Fluctuation part of the in-plane conductivity $\Delta {\sigma }_{ab}\left(T\right)=1/R_{ab}\left(T\right)-1/R_n\left(T\right)$, normalized by the normal state resistance, for fields (a) perpendicular and (b), (c) parallel to the $ab$ plane. Curves in panels (b) and (c) were obtained from the same data using different $R_n\left(T\right)$: (b) $R_n=R_{ab}(H=17$ T), (c) linear extrapolation from high $T$, shown by the dashed line in Fig. 2. It is seen that fluctuation paraconductivity decays approximately exponentially with increasing $T$ with an almost field independent slope. Panels (d) and (e) show data from (a) and (c), respectively, shifted by $T_c\left(H\right)$. (f) Field dependence of paraconductivity $\Delta {\sigma }_{ab}\left(H^{\perp }\right)$ at different $T$. An approximately exponential decay is seen.

Figure 7

(a) The upper critical field perpendicular (filled squares) and parallel to layers (filled circles and rhombuses) obtained from the scaling analysis of fluctuation conductivity according to Eq. (4) at $T>T_c\left(H\right)$. For comparison we also show middle points $H_{50\%}\left(T\right)$ of in-plane (small open circles) and out-of-plane (small open squares) resistive transitions in parallel field.

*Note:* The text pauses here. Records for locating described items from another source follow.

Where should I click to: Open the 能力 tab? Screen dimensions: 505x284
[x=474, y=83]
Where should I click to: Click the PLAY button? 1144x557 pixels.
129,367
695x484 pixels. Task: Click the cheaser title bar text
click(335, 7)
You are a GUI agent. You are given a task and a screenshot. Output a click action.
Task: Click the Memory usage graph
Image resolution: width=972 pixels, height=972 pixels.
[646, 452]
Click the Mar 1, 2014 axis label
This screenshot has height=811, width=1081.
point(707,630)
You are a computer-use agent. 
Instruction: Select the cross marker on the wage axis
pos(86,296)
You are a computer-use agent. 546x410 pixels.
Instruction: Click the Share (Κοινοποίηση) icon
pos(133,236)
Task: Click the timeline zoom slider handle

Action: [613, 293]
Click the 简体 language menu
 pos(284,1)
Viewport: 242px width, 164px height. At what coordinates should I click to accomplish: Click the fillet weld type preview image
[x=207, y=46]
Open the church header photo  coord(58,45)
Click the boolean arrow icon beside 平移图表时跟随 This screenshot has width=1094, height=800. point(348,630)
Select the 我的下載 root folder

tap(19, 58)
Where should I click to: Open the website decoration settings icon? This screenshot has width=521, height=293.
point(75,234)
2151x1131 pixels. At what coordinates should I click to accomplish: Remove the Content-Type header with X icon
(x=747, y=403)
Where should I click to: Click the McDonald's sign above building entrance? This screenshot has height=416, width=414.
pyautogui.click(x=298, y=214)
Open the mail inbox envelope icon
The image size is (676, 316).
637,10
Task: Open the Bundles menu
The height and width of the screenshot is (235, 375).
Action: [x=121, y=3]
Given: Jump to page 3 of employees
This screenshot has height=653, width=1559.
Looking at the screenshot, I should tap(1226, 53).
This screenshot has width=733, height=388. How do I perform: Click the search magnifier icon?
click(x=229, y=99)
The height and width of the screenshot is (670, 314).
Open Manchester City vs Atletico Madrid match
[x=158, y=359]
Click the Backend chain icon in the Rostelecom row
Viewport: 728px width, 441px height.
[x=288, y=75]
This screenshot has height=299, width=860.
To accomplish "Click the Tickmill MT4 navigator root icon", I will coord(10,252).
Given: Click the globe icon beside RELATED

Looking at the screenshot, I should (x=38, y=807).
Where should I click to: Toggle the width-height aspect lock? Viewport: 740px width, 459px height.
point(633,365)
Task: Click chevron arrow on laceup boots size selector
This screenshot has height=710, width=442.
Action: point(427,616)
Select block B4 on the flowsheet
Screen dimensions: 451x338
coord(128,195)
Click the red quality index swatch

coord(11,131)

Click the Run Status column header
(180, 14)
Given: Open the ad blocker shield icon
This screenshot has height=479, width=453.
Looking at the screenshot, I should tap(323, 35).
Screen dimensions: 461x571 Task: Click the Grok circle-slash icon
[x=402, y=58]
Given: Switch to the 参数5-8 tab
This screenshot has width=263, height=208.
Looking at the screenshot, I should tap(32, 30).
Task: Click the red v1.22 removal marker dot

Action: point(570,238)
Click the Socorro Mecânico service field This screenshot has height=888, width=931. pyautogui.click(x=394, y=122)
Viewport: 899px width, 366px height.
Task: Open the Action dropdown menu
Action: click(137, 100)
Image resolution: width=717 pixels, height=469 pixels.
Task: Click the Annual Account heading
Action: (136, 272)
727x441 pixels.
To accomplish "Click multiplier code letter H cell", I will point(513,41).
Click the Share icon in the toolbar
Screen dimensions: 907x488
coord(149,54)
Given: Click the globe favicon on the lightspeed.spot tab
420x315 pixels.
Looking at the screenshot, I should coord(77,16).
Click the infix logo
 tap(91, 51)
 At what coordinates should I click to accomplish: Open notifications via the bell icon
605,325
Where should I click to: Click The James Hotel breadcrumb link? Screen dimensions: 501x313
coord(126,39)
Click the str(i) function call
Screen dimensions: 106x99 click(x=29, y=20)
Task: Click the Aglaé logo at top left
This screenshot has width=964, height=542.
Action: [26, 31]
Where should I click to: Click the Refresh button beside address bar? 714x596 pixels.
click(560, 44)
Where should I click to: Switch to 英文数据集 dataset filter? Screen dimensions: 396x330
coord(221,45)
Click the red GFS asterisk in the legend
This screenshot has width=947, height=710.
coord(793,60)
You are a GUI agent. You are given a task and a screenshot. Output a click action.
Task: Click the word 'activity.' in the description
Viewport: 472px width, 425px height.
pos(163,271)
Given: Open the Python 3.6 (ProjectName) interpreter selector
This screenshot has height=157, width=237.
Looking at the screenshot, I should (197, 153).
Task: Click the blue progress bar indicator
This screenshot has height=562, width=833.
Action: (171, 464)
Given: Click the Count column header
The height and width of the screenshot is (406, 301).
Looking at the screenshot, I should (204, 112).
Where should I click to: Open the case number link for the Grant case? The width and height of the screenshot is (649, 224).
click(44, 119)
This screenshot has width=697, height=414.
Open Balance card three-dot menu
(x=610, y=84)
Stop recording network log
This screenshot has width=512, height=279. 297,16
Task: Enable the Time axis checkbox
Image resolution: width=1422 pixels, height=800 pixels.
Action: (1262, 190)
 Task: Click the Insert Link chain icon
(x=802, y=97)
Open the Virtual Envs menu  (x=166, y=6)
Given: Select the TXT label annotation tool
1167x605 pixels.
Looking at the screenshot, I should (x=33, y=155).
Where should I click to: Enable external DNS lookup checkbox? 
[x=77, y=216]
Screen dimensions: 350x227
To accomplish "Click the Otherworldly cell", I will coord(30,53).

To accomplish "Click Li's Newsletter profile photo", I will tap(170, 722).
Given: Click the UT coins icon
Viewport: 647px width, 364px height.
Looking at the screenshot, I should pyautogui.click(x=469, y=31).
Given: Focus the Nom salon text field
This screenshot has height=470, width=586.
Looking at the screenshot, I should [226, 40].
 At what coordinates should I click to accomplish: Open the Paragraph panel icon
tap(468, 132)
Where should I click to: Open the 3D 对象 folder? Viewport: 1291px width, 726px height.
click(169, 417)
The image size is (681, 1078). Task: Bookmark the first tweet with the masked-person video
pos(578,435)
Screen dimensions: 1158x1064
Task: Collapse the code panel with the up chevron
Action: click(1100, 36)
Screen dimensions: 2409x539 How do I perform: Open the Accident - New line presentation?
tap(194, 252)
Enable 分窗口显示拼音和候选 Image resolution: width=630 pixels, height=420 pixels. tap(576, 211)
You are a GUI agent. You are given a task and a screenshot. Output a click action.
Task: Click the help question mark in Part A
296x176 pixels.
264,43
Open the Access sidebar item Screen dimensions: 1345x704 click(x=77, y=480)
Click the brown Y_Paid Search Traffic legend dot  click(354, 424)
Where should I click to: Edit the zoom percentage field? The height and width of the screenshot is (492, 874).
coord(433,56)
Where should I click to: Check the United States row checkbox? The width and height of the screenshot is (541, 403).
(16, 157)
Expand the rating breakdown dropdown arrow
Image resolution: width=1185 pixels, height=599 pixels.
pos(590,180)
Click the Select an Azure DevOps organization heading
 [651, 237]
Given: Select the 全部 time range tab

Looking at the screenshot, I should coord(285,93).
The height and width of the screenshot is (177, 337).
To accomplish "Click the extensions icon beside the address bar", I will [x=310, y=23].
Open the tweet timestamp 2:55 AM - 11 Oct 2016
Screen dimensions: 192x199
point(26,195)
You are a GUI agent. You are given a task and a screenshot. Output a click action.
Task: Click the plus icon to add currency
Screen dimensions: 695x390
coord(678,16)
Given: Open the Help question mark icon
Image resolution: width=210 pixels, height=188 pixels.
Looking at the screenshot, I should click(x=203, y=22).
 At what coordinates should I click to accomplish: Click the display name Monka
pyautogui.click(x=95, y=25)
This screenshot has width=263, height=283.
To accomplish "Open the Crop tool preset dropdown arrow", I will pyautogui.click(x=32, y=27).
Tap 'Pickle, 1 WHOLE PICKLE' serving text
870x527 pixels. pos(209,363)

The dashed line represents the $\sqrt{T_c-T}$ dependence. Open triangles (right axis) show $T$ dependence of the superconducting gap, obtained by intrinsic tunneling spectroscopy [30]. (b) $T$ dependence of the anisotropy of the upper critical field ${\gamma }_H=H_{c2}^{\parallel }/H_{c2}^{\perp }$. It is seen that at low temperature it saturates at a small value ${\gamma }_H\left(0\right)\sim 2$. (c) Angular anisotropy of the in-plane resistance $R_{ab}\left({90}^{\circ }\right)/R_{ab}\left(0^{\circ }\right)$ at $T=2$ K as a function of magnetic field. The anisotropy rapidly decreases with increasing $H$ as soon as the field approaches the paramagnetic limit.